I had nothing to say. I mean, in thirty seconds they had pieced together, and brought music out of, something I questioned was even actually musical. I was in shock, and I said so… I mean here is a group with phenomenal reviews from the world over, and all I can say is “I can’t believe you actually were able to put that together” ^*? After that, the second and third movements went just about exactly as I figured they would. Some minor things here and there that I asked them to tweak, and they agreed and played it again just like I asked. They even commented when they saw the third movement that it would practically play itself.

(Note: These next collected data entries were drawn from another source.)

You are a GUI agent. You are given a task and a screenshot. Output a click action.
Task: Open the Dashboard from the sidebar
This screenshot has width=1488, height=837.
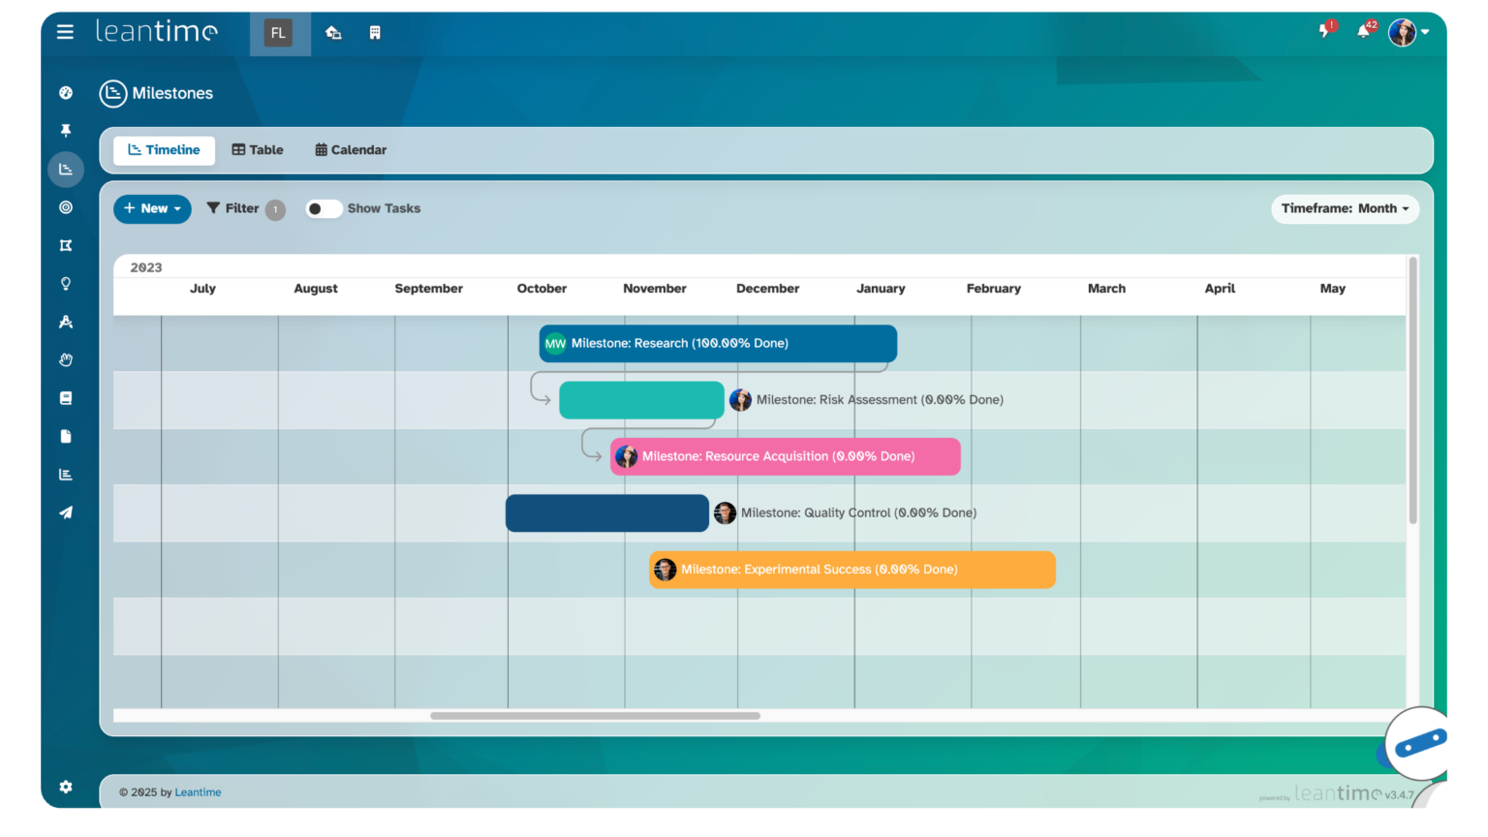point(65,92)
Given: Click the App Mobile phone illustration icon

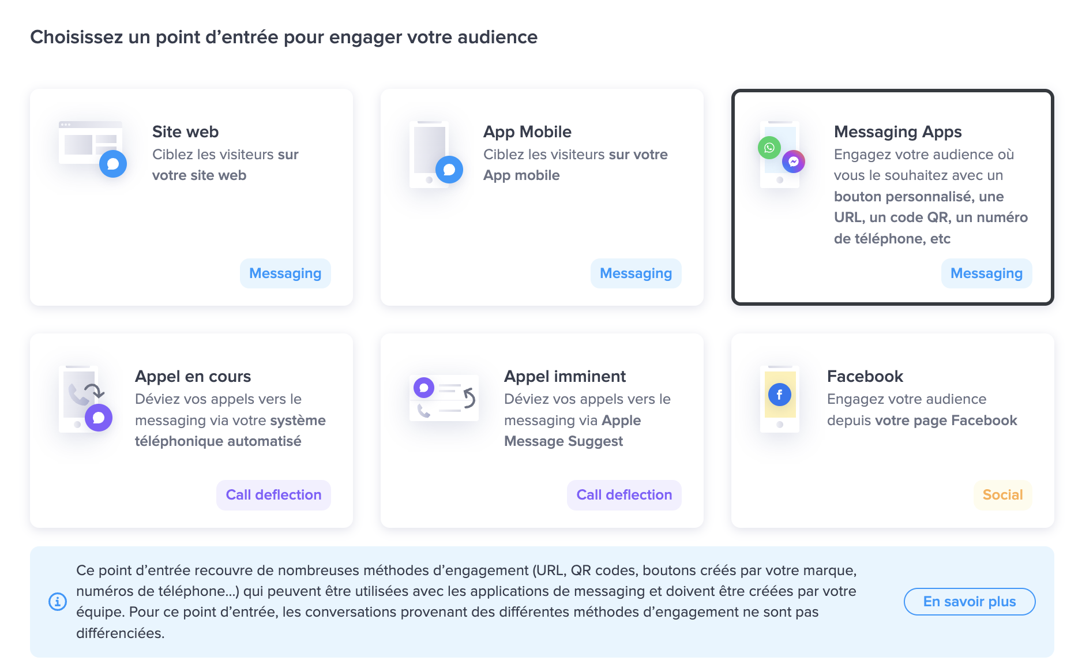Looking at the screenshot, I should point(436,154).
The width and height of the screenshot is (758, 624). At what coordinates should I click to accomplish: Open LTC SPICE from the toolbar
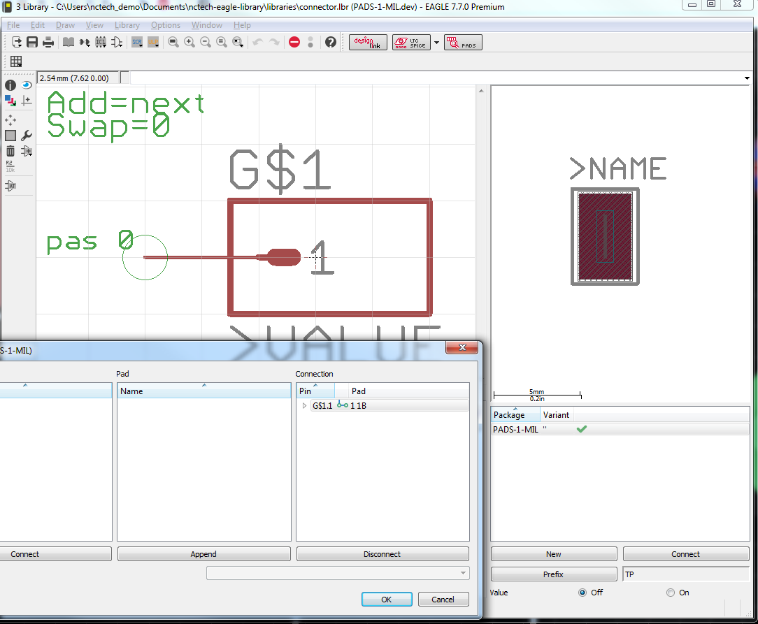pyautogui.click(x=411, y=42)
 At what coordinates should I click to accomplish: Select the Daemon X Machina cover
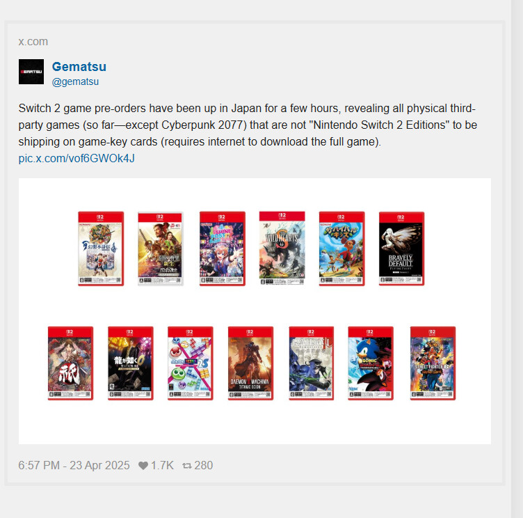click(250, 363)
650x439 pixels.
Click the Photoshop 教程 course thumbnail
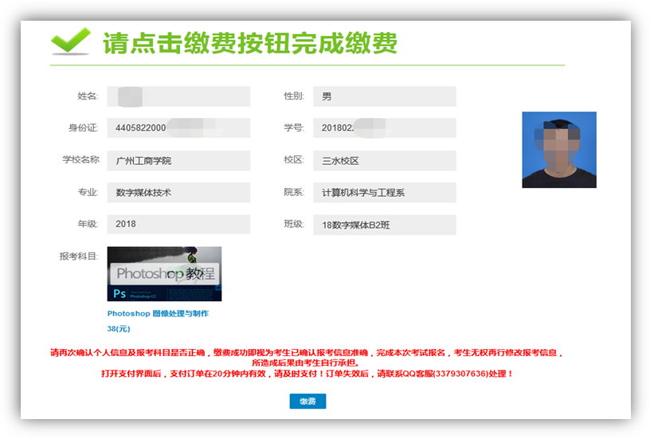(164, 272)
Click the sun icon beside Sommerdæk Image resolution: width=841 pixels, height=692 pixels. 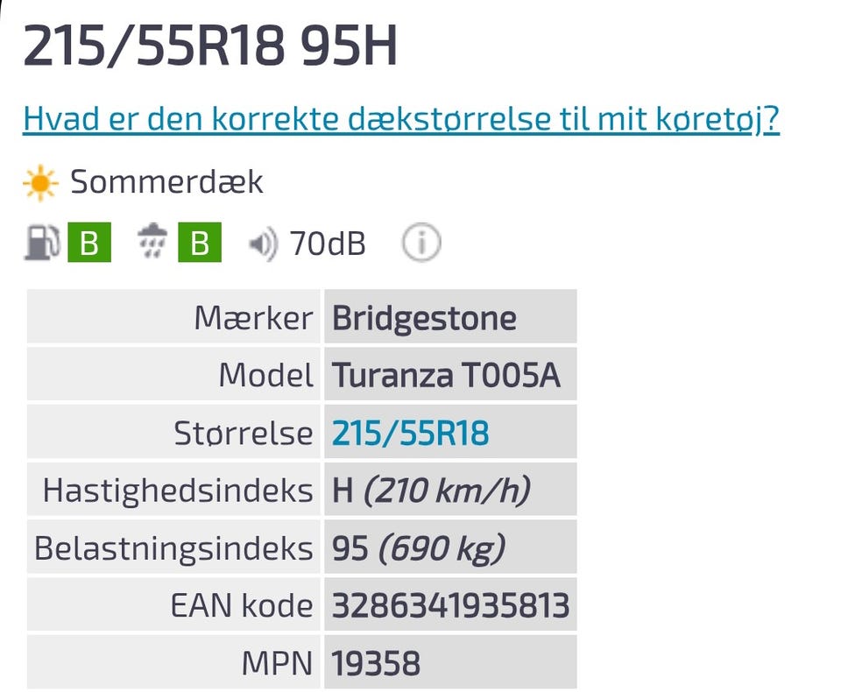[x=40, y=183]
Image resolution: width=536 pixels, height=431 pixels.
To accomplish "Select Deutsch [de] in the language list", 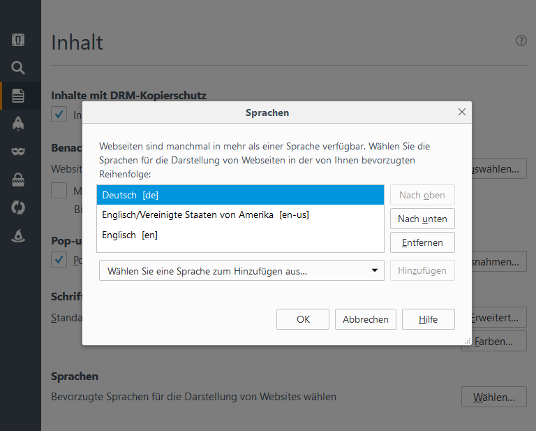I will tap(240, 195).
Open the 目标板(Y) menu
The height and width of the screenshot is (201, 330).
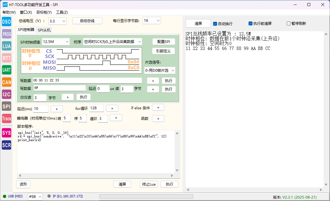click(x=44, y=12)
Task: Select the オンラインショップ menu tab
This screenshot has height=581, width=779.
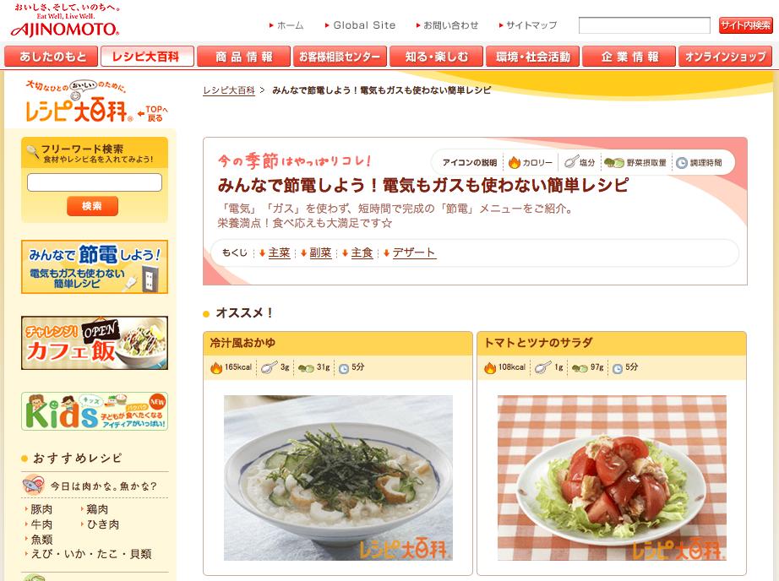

But I have heard it played… so what to do now with it? Well, I think that first thing I realized is that I have two thirds of a great piece on my hands, but that the opening movement just needs something ^**. And I will get to it, I just have too much other stuff floating around right now, so it’s on the list of things that I need to edit, and then try to shop around to quartets that might be interested. But I think that I have a nice little stable of marketable pieces that I might actually be able to get some performances. I will have some really good recordings of them which is going to be key, and hopefully the drive to do something with it all, rather than let it languish on my hard drive in digital form.
Because here’s the rub. Soon will come the next chapter, or book, or whatever analogy is appropriate. In the next couple of months, I have to spread my wings and see what I can do to make my name in the private music world. It’s scary as crap, I ain’t gonna lie, that I have to say goodbye to what has been a very, very big part of my life. But it’s coming whether I want it to or not. The final curtain call. The last hurrah. Send in the clowns.
* I did my BA there, too.
** Sure, there was a two year hiatus but that never stopped me from showing up, or being in contact with faculty there I am closest to.
*** There is also a strange connection between me and the viola player. He is from my old stomping grounds, and I knew his father.
**** Wait. Was that a quote from “Purple Haze”? What is THAT doing there? Ugh.
^ “Yeah, that 9/8? It’s four, with a long three… and the 7/8 is three with a long 2.”
^* Real classy, Newton. Way to go, you jerk.